Research

The future of ubiquitous medicine is reasoning foundation models trained on clinical data.

I'm interested in what these vision and vision-language models actually learn—and why they fail. Since medical data is inherently limited, models can become overly prior-driven: at inference they often regress toward the mean, leaning on learned dataset priors rather than raw biological signal. I want to study these failure modes to separate causal signal from spurious correlations.

2026
ICML 2026

Scaling Vision Transformers for Functional MRI with Flat Maps

Connor Lane, Mihir Tripathy, Leema Krishna Murali, Ratna Sagari Grandhi, Shamus Sim Zi Yang, Sam Gijsen, Debojyoti Das, Manish Ram, Utkarsh Kumar Singh, Cesar Kadir Torrico Villanueva, Yuxiang Wei, Will Beddow, Gianfranco Cortes, Suin Cho, Daniel Z. Kaplan, Benjamin Warner, Tanishq M. Abraham, Paul S. Scotti

Spectrum of fMRI data representations for volume, flat map, and parcellation patching

We introduce CortexMAE, a family of self-supervised masked autoencoders for fMRI trained on 2.1K hours of open brain activity data. The work adapts Vision Transformers to functional MRI by converting 3D volumes into cortical flat maps, compares flat-map, parcellation, and volume representations, and releases Brainmarks, an open benchmark suite for evaluating fMRI foundation models across trait prediction and cognitive state decoding.

2025
Algonauts 2025 – 4th Place

Predicting Brain Responses To Natural Movies With Multimodal LLMs

Cesar Kadir Torrico Villanueva, Jiaxin Cindy Tu, Mihir Tripathy, Connor Lane, Rishab Iyer, Paul S. Scotti

Algonauts 2025 model architecture diagram

For our Algonauts 2025 submission, we built a multimodal encoding pipeline that fused features from V-JEPA2 (video), Whisper (audio), Llama 3.2 (text), InternVL3 (vision-language), and Qwen2.5-Omni (vision-language-audio). We linearly projected these model features into a shared latent space, temporally aligned them to fMRI responses, and mapped them to cortical parcels with a lightweight architecture that combines a shared group head with subject-specific residual heads.

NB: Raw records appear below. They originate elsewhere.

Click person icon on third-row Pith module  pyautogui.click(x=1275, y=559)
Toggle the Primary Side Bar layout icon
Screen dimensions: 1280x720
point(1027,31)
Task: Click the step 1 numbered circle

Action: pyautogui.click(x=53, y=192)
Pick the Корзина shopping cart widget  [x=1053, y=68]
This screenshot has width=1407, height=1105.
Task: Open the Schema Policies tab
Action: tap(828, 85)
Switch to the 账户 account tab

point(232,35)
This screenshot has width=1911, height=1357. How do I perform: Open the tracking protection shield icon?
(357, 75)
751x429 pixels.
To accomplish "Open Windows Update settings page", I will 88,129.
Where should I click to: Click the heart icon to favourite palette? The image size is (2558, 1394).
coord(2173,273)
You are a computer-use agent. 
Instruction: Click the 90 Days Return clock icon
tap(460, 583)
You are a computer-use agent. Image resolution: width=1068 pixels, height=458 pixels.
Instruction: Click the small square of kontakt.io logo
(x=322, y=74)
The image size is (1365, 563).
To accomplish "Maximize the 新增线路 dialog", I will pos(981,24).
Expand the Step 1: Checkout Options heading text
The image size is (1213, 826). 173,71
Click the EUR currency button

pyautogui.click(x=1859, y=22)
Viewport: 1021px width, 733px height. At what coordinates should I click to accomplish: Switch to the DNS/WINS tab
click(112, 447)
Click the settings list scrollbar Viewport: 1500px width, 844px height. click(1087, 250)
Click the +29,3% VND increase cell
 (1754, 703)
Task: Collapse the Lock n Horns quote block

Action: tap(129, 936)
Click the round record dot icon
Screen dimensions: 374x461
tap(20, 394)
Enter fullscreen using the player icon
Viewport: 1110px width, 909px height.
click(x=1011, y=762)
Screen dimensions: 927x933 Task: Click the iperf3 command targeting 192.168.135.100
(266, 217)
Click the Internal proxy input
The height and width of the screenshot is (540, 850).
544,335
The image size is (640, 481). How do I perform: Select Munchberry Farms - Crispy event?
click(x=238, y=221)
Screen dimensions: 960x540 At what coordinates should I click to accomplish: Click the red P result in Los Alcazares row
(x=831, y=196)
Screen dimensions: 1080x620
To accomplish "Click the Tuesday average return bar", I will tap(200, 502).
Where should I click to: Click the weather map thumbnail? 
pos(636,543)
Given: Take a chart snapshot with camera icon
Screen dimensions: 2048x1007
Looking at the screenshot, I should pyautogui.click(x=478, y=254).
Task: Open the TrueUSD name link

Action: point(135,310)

We then trained hundreds of model variants and stitched parcel-specific subject ensembles for final submission, achieving a mean Pearson correlation of 0.2085 on withheld out-of-distribution movies and placing 4th in the challenge.

Biological Psychiatry 2025

Transformer-Based Foundation Model for Functional Neuroimaging

Teddy Akiki, Mihir Tripathy, Xue Zhang, Adam Pines, Josue Ortega Caro, Syed Rizvi, Christopher Averill, David van Dijk, Chadi Abdallah, Leanne Williams

Published in Biological Psychiatry, Volume 97, Issue 9, pages S160-S161, presenting a transformer-based foundation model approach for functional neuroimaging.

2024
ICML 2024

MindEye2: Shared-Subject Models Enable fMRI-To-Image With 1 Hour of Data

Paul S. Scotti, Mihir Tripathy, Cesar Kadir Torrico Villanueva, Reese Kneeland, Tong Chen, Ashutosh Narang, Charan Santhirasegaran, Jonathan Xu, Thomas Naselaris, Kenneth A. Norman, Tanishq Mathew Abraham

MindEye2 architecture diagram

In MindEye2, we pretrained one shared model across 7 NSD subjects and fine-tuned on a held-out 8th subject with as little as one scan session (about 2.5% of full data). The core alignment step uses subject-specific ridge mappings from 13k-18k voxel inputs into a 4096-dimensional shared latent, followed by a shared MLP backbone, diffusion prior, and retrieval/low-level submodules. We decode into OpenCLIP ViT-bigG/14 image space and reconstruct pixels with a fine-tuned SDXL unCLIP pipeline (plus caption-guided refinement), reaching state-of-the-art retrieval/reconstruction while preserving strong performance in the 1-hour regime.